### What this exercise asks
A) In the tutorial on nonparametric tests in R, what other name is given to the Wilcoxon rank-sum test in the two-sample case?
B) Resume the tutorial on nonparametric tests in R from the point at which it stops.

### Provided passage
----------------

Notebook

In this tutorial, we are going to discuss the various R functions that can be used to perform nonparametric tests that we have learned in class.

Remember that nonparametric tests are used as an alternative to parametric tests when the assumptions of the latter are not met. Here is a summary of the nonparametric tests that can be used as an alternative to the tests covered in this course:

Parametric: t.test $\longleftrightarrow$ Nonparametric: wilcox.test
Parametric: aov $\longleftrightarrow$ Nonparametric: kruskal.test
Parametric: cor.test(..., method = "pearson") $\longleftrightarrow$ Nonparametric: cor.test(..., method = "spearman")

Wilcoxon rank-sum and signed-rank tests¶

The Wilcoxon rank-sum test is a nonparametric alternative to the t-test (one and two-sample). In the case of two samples, it is generally used to determine if they have the same distribution or not, based on their rank order. In some special cases, when both distributions have the same shape and only differ in their location, the test can be referred to as a test of the difference in medians.

Similarly, for the two-sample case, the Wilcoxon rank-sum test is also known as the Mann-Whitney U test, and both terms are often used interchangeably.

In the case of two paired samples, the Wilcoxon signed-rank test is an alternative to the paired-sample t-test.

In R, we can perform both nonparametric tests using the wilcox.test built-in function.

In [1]:

?wilcox.test

If only one vector is supplied, we would run a one-sample Wilcoxon rank-sum test.
If two vectors are supplied instead, we would run a two-sample rank-sum test.-
In this last case, if we set the argument paired to TRUE, we would be assuming that both samples are paired, and it would correspond to the Wilcoxon signed-rank test.

Let's show the use of this function by means of the following datasets:

In [2]:

library(tidyverse)

set.seed(1234)
sample.1<-rnorm(15, 110, 15)
sample.2<-rnorm(15, 124, 15)

well.data<-rbind(data.frame(iq=sample.1, group="standard"),
                 data.frame(iq=sample.2, group="hyper IQ"))
well.data$type<-"well"

outlier.data<-rbind(data.frame(iq=sample.1, group="standard"),
                    data.frame(iq=c(sample.2, 30), group="hyper IQ"))
outlier.data$type<-"outlier"

ranksum.dat<-rbind(well.data, outlier.data)
ranksum.dat$type<-as.factor(ranksum.dat$type)
ranksum.dat$type<-relevel(ranksum.dat$type, "well")

── Attaching packages ─────────────────────────────────────── tidyverse 1.3.2 ──
✔ ggplot2 3.4.0      ✔ purrr   1.0.1 
✔ tibble  3.1.8      ✔ dplyr   1.0.10
✔ tidyr   1.2.1      ✔ stringr 1.5.0 
✔ readr   2.1.3      ✔ forcats 0.5.2 
── Conflicts ────────────────────────────────────────── tidyverse_conflicts() ──
✖ dplyr::filter() masks stats::filter()
✖ dplyr::lag()    masks stats::lag()

Both datasets are the same, with the only difference being that in the "outlier" dataset, we have added one outlier to the Hyper IQ group:

In [3]:

options(repr.plot.width=20, repr.plot.height=10)

----------------

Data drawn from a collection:

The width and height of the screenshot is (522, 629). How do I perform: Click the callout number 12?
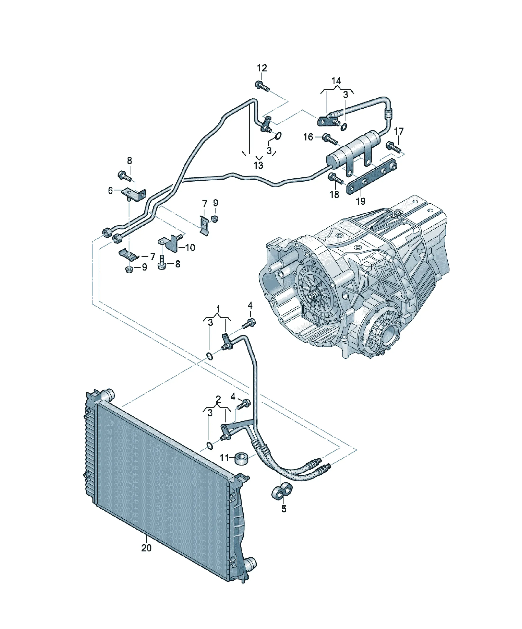(262, 68)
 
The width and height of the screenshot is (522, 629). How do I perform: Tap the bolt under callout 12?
(262, 86)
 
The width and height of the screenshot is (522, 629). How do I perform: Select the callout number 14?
(336, 81)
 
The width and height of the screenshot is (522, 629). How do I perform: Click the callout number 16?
(308, 137)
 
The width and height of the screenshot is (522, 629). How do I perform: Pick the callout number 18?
(334, 194)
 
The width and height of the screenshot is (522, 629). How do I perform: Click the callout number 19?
(361, 201)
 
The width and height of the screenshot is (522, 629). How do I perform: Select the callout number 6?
(110, 191)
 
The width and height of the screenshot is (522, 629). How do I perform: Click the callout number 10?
(190, 247)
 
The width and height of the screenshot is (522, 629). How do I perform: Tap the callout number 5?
(284, 509)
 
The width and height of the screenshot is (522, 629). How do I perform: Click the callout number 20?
(146, 548)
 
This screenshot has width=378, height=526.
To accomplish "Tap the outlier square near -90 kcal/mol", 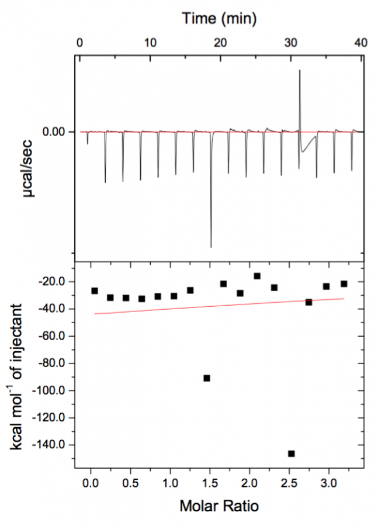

----------------

### Responses to the exercise
A) The Mann-Whitney U test.

B)
ggplot(ranksum.dat, 
       aes(x = group,
           y = iq,
           color = group)) +
  geom_boxplot(outlier.color = NA) +
  geom_jitter(size = 3, width = 0.3) +
  stat_summary(fun = "mean",
    color = "black", shape = 8) +
  scale_color_manual(values =
        c("darkgreen", "darkblue"),
        guide = NULL) +
  labs(x = "",
       y = "IQ",
       caption = "* Mean") + theme_bw(30) + facet_grid(~type)

Warning message:
“Removed 2 rows containing missing values (`geom_segment()`).”
Warning message:
“Removed 2 rows containing missing values (`geom_segment()`).”

Since we generated the data from a Gaussian distribution, we can use the two-sample t-test to test whether there are significant differences in means:

In [4]:

t.test(iq~group, data = well.data, var.equal = TRUE)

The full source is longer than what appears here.